> [PASSAGE GIVEN]
*****

In our absence, while our characters were off sailing the Phlogiston, traveling the Planes and walking the hall of worlds. Things have gone crazy.

Riedra has taken over all of Sarlona; only Adar remains free. Riedra has blockaided Adar and basically destroyed all of their navy. Nobody in Khorvaire is even aware.

We intrinsically knew that the rest of The Chamber was unaware. Even with the full knowledge of the Wyrm I am bound with.. There is nothing within the Prophecy that even remotely would hint of these happenings.

That supper short version of klokk's tale of the past 11 years.

The vary first magic spell Klokk learned was Fools Gold, turns copper into gold with pyrite dust. I have some guys at my table here that have met Klokk over the years with their characters and never knew he was a copper.. they assumed he was gold.. as do most people, after all if you detect magic, a dragon IS going radiate alteration magic anyway, so who Really would think to look That closely :D

I have another 2e human that is duel-classed Fighter20/Wizard20/Cleric20/rogue4 That's been a journey, ill tell you that. And Still have to go another 16 as the rogue before I can finish my blasted quest and ascend so to speak.


2 people marked this as a favorite.

This was some serious thread necromancy.

It might even have required a 20th level caster to pull off.

Silver Crusade

I didn't even look at the OP date. o/ Dagan4d2 for raising the dead.


Rynjin wrote:

This was some serious thread necromancy.

It might even have required a 20th level caster to pull off.

Beware the Rise of the Unthread!


Rynjin wrote:

This was some serious thread necromancy.

It might even have required a 20th level caster to pull off.

That's absurd! Resurrection can raise someone who has been dead up to 10 years per caster level, so it merely requires a 13th level cleric. Or anyone with UMD. Or a lower level cleric/oracle with a scroll of resurrection and 17+ wisdom/charisma:D


My group starts all games at a level that will allow us to reach level 20 by the end of the game. If it's short we start high if it's long we start low but we play 20th level characters often. One time we started at level 10 to make it to 20 by the end and after the game took a few interesting turns we were level 32 trying to fight vampire gods.


DrDeth wrote:


So, yeah, Op the guys comparing 20th level builds are optimizing theorycrafters. They often have some axe to grind. Some just like doing the build- on paper.

Would it be possible for you to post without attacking other posters?

Thanks


1 person marked this as a favorite.
CWheezy wrote:
DrDeth wrote:


So, yeah, Op the guys comparing 20th level builds are optimizing theorycrafters. They often have some axe to grind. Some just like doing the build- on paper.

Would it be possible for you to post without attacking other posters?

Thanks

Hmm. I didn't get the impression DrDeth was attacking anyone. He qualified with "often," and mentioned other reasons for high-level builds.


Implying the people who post 20th level characters have an axe to grind is obviously offensive, trying to hide it behind a modifier does not make it less offensive.

ie. If I say you are often an idiot, or if I say you are an idiot. One of these is not less than the other.


Lessee here...

*****

> [DATASET EXCERPT]
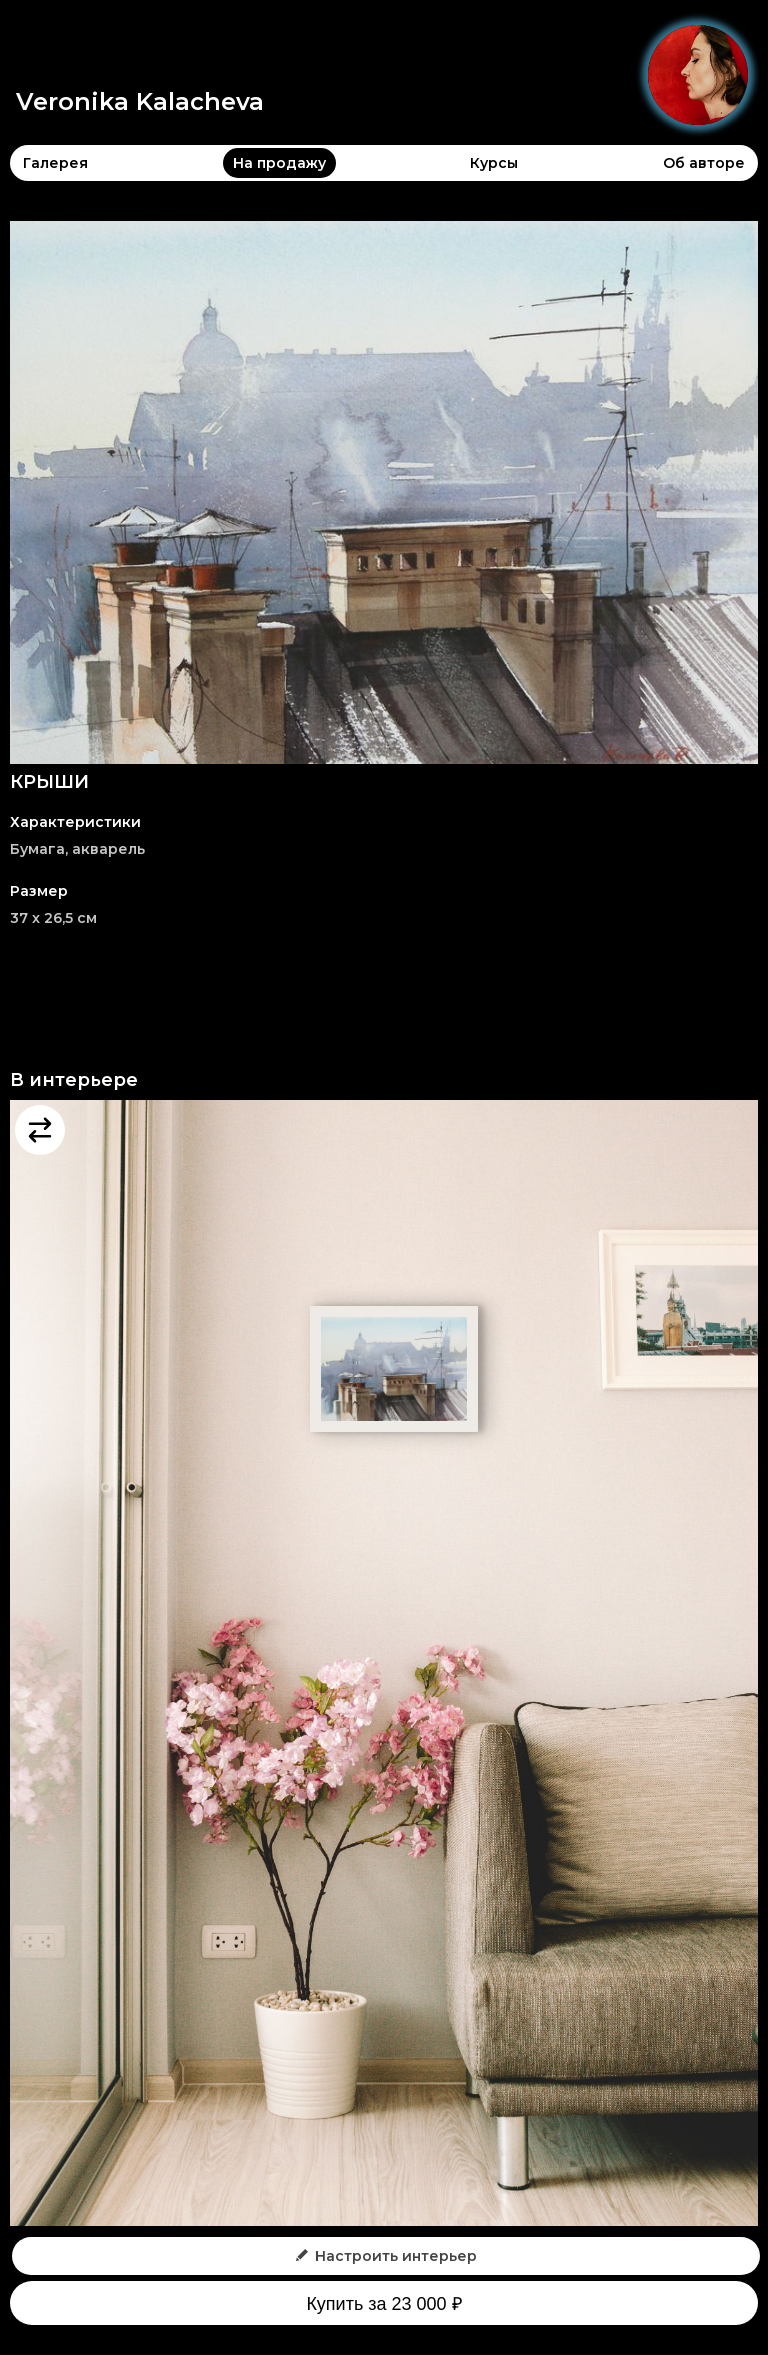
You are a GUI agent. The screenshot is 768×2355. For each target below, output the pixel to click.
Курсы (494, 163)
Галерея (55, 163)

*****

> [REQUIRED ACTIONS]
(a) In the forum thread, what was the very first spell Klokk learned?
(b) Which classes does the forum thread give for the 2e human character, and at what level is each?
(c) Pick up the forum thread after its last line and carry it on.
The data has no connection to the forum thread.

> [TASK-BY-TASK RESULTS]
(a) Fools Gold, which turns copper into gold with pyrite dust.

(b) Fighter 20, Wizard 20, Cleric 20, and Rogue 4.

(c)
I've played in a few campaigns where the party reached 20th, and then the campaign ended 1 or 2 sessions later. One of the games I'm in is about to do that, actually - we hit 20th last session, and should be finishing it the next session.

I've recently run a campaign to 20th level. The campaign ran for a couple months at 20 before the party managed to destroy the vampire demigod that was the final boss. They had to complete a pretty specific destruction condition to kill him outside of his castle, but they did it. Otherwise, they would have had to have navigated a megadungeon heavily inspired by Castlevania to finally slay the demigod in his own throne room.

Prior to Pathfinder, I took over a 3.5 campaign around 4th level and DM'd it up to 35th.

I also played a campaign that went from 1 to... I want to say 27? It may have been 24th?

Of course, the really crazy thing our group tried in 3.5... Well, our group's been around a long time, and we've done a lot of campaigns.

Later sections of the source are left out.